4. Научное высказывание не извлекает никакой законности из того, о чем оно говорит. Даже в области педагогики его дают лишь постольку, поскольку в настоящее время его всегда можно проверить с помощью аргументов и доказательств. Само по себе, оно всегда находится в опасности «фальсификации».[93] Таким образом, знание, накопленное в ранее принятых высказываниях, всегда может' быть отвергнуто. И наоборот, всякое новое высказывание, если оно противоречит высказыванию, принятому ранее как законное, может приниматься как законное только, если оно опровергнет предыдущее посредством аргументов и доказательств.

5. Научная игра содержит, следовательно, диахронную темпоральность, т. е. память и проект. Предполагается, что актуальный отправитель научного высказывания имеет познания в области высказываний, относившихся ранее к его референту (библиография) и не предлагает высказываний на ту же тему, если они не отличаются от общепризнанных. То, что мы назвали «ударением» в каждом перформансе, получило здесь преимущество над «метром», отсюда и полемическая функция этой игры. Эта диахронность, предполагающая накопление в памяти и исследование нового, в принципе, очерчивает кумулятивный процесс. «Ритм» этого последнего, который суть отношение ударения к метру, изменяется.[94]

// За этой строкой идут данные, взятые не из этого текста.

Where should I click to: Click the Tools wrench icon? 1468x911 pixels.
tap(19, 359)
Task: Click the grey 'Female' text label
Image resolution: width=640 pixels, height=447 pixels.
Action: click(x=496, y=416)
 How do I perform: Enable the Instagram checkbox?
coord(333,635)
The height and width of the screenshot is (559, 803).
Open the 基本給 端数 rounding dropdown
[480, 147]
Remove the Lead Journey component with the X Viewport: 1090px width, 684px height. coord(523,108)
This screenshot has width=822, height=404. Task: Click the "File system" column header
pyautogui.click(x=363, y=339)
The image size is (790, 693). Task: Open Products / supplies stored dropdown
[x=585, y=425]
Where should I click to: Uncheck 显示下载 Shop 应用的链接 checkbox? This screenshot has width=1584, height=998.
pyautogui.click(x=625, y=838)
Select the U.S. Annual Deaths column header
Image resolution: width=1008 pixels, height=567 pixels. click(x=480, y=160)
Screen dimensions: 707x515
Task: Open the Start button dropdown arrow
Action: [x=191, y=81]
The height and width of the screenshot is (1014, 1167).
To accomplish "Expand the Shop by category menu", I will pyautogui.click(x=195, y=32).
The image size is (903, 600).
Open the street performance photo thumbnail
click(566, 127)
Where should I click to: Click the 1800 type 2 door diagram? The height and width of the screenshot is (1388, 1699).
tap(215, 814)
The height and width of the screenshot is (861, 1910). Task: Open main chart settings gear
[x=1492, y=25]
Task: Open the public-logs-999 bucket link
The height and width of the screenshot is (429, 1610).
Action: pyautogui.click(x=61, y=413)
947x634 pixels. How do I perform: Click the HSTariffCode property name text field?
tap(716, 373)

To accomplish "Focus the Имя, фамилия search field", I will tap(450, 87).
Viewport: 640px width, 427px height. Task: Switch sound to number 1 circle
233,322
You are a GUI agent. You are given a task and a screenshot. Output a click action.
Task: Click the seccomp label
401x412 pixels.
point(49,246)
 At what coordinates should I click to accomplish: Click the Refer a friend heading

Названные особенности известны. Однако, стоит напомнить о них по двум причинам. Во-первых, параллельное сравнение науки и ненаучного (нарративного) знания дает понять или, по крайней мере, почувствовать, что в существовании первого необходимости не больше, чем во втором, хотя и не меньше. Одно и другое сформированы совокупностями высказываний; высказывания являются «приемами», направленными на игроков в рамках общих правил; эти правила являются специфическими для каждого знания, и «прием», который считается хорошим здесь, не может быть таким же там, за исключением каких-то совпадений.

Мы не смогли бы судить ни о существовании, ни о ценности нарративное, если бы отталкивались от научного, и наоборот: соответствующие критерии не одинаковы здесь и там. Можно было бы, конечно, удовлетворяться любованием этим разнообразием видов дискурса, как это бывает в растительном или животном мире. С другой стороны, сетовать на «утрату смысла» в эпоху постмодерна значит сожалеть, что знание больше не является в основном нарративным. Но это одно противоречие. Другое — не меньше первого и состоит в желании отделить или произвести (через такие операторы, как, например, развитие и т. п.) научное знание от нарративного, как если бы это последнее содержало первое в зародыше.

Между тем, виды языка, как и живые виды, вступают между собой в отношения и, надо признать, не всегда гармоничные. Другая причина, которая может оправдать беглое напоминание характеристик языковой игры науки, касается конкретно ее соотношения с нарративным знанием Мы уже сказали, что это последнее не придает большого значения вопросу своей легитимации; оно подтверждает самое себя через передачу своей прагматики и потому не прибегает к аргументации или приведению доказательств. Именно поэтому оно соединяет непонимание проблем научного дискурса с определенной толерантностью к нему: оно рассматривает его всего лишь как разновидность в семье нарративных культур.[95] Обратное неверно. Научное задается вопросом о законности нарративных высказываний и констатирует, что они никогда не подчиняются аргументам и доказательствам.[96] Оно относит их к другой ментальности: дикой, примитивной, недоразвитой, отсталой, отчужденной, основанной на мнении, обычаях, авторитете, предубеждениях, незнании, идеологии. Рассказы являются вымыслами, мифами, легендами, годными для женщин и детей. В лучшем случае, в эту темноту обскурантизма пытаются впустить луч света, цивилизовать, обучить, развить

Такое неравное отношение есть эффект присущий правилам всякой игры. Его признаки известны. Свидетельство тому — вся история культурного империализма, начиная с первых шагов Запада. Главное, знать его содержание, которое отличает его от всех других: оно продиктовано требованием легитимации.